Many client bodies such as the City have initiatives to further develop in house capacity as there appears the opportunity to provide value to the public on this way.

Design and management services for of consultants in the recent past has been driven by clients such as the City’s interpretation of legislation as being primarily on a price based competitive basis. As per competition based theory there is a perception that this will provide service to the public at the lowest cost.

Competition theory has also recently become more aware of state entities often a having protected status and therefore not being as efficient for the market if not having to procure work under the influences of competitive forces.

In the consulting engineering sphere private companies have been appointed primarily on price, carry tender process costs, and then having to cost the work at a level they know their competitors will not go to which is often divorced from the cost of actually doing the work. A state funded in house design team would then be operating under different budgetary constraints.

The recently published Treasury Standard for Infrastructure Procurement and Delivery Management provides a sound project management framework for infrastructure delivery. It also leaves open mechanisms for complying with current legislation and then promoting quality as a final criteria, not bound by price, as an independent “gate” that can be applied to make sure that quality will be reasonably achieved.

It could be said that due to South African engineering space being a weakly regulated we have been on the cutting (or bleeding) edge in terms of pushing the procurement envelope. Whilst often implementing best international practice, local peculiarities and constraints have resulted in less than optimal outcomes being achieved.

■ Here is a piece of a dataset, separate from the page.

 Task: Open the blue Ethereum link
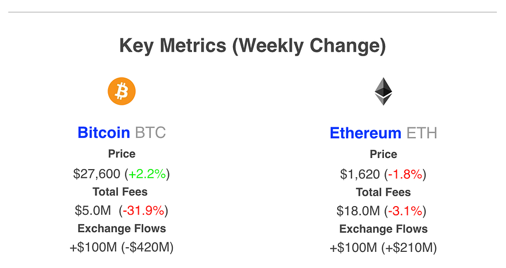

Our experiences over the last few years, if investigated, could provide valuable insight into how to achieve a level, healthy competitive environment across the private and public space that provides value for money in the near and far future for the South African public.

At the moment there does not appear to be a clear guidelines or procedures developed for local government bodies to achieve this “independent” quality check. It appears up to the implementing agent as to how to achieve this in a justifiable manner.